Он резко сменил тему разговора.
— Моя жена здесь скучает, я чувствую, ей не нравится Калляж. Думаю, она не понимает всей важности того, что мы делаем. Да, она скучает, и этим все сказано. Она типичная горожанка, привязана к городу, я имею в виду уже построенному.
— А Софи?
— Ну, с Софи все в полном порядке! С недавних пор она воспылала любовью к животным. Является вечером домой и притаскивает полные коробки пауков, кузнечиков, стрекоз, а вчера даже скорпиона где-то нашла. И тоже все время болтает о быках, лошадях… Не знаю, от кого только она набралась всего этого. Назадавала мне уйму вопросов о пастухах. Ну что я могу ей сказать? Да, и еще потребовала от меня лошадь.
— Ну вот видите, и она тоже!
Он засмеялся.
— Да, и она тоже. Понятно, я не сказал ни да ни нет. Надо еще подумать.
Элизабет почти перестает выходить из дома.
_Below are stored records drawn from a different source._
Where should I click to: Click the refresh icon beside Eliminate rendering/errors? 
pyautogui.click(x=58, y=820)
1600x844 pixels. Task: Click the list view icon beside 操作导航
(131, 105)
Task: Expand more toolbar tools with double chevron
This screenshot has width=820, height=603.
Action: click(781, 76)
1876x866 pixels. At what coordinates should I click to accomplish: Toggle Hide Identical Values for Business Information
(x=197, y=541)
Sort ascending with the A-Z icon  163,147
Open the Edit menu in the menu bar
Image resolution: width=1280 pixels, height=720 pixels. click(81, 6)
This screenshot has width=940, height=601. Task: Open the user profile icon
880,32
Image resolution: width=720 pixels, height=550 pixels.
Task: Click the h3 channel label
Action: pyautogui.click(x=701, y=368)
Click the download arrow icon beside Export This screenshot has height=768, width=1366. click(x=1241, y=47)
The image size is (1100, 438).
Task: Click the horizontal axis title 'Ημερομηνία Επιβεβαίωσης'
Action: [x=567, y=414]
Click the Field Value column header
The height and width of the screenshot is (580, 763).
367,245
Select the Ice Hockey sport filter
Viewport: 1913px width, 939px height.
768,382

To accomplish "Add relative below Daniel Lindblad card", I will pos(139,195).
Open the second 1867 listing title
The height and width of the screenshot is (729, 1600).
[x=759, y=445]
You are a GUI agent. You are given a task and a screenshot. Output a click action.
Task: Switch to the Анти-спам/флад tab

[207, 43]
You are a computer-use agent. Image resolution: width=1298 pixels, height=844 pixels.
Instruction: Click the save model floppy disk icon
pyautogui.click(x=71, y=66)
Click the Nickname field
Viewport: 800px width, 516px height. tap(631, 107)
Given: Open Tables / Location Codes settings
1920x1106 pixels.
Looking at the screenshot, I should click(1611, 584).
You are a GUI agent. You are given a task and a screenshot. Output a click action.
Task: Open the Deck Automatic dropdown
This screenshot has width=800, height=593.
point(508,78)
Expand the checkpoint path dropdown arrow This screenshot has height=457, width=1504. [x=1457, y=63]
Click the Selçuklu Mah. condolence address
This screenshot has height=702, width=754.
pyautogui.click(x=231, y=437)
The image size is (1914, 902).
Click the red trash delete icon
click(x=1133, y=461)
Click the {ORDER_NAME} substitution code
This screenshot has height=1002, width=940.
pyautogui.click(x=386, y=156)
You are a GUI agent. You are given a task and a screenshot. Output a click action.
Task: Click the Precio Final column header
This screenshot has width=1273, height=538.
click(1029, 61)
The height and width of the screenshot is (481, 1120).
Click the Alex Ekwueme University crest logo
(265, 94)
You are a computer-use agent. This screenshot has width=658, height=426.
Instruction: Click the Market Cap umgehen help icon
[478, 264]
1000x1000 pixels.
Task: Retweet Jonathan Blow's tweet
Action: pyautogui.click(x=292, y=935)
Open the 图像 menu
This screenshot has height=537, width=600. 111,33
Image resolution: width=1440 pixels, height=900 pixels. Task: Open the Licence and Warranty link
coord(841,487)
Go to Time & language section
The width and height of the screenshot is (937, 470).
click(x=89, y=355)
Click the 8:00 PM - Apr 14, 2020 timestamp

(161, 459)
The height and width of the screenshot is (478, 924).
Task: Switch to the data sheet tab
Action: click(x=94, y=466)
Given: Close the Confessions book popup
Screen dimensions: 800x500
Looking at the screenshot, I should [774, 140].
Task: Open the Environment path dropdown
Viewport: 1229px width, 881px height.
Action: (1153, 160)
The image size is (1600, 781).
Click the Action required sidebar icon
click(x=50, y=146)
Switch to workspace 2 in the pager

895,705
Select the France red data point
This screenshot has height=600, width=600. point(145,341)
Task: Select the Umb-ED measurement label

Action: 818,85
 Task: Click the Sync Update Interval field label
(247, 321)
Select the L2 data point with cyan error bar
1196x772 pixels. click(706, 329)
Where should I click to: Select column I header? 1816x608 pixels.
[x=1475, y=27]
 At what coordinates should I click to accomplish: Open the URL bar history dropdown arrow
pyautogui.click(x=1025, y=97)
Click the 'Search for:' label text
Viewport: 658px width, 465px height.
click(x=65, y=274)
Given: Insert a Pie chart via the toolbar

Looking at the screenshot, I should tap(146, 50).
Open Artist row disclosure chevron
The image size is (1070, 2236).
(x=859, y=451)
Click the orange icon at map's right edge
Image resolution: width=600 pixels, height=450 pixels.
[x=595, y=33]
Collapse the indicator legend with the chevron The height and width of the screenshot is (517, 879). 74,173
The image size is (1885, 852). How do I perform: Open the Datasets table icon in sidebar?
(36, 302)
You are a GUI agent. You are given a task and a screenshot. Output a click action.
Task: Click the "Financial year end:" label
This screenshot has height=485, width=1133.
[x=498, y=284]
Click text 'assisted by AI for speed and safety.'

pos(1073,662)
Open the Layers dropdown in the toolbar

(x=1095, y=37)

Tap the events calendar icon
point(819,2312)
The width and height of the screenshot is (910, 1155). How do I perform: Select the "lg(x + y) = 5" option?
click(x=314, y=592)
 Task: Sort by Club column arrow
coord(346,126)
Поначалу ее еще видели на стройке вместе с Дюрбеном. Он что-то оживленно говорит ей, широким жестом обводит огромные белые сооружения, словно творит воочию то, что однажды поднимется там из песка. В этом ласкающем жесте руки — и счастье, и любовь. И просьба разделить с ним эти чувства. Элизабет стоит неподвижно, смотрит. Большие черные очки скрывают лицо, которое, впрочем, не выражает ничего. Волосы, ее забраны в узел и приглажены на висках. По временам тонкие губы морщит улыбка, жестокая улыбка. Но Дюрбен, очевидно, ничего не замечает, раз он продолжает показывать на простирающуюся за машинами и кранами песчаную равнину, и губы его по-прежнему шевелятся, хотя не слышно, что он говорит. И возможно, именно потому он и продолжает говорить, чтобы не наткнуться с размаху на это гнетущее молчание, молчание, тяжесть которого он не мог не ощущать в глубине души, молчание, которое не в силах были заглушить даже звуки его собственного голоса.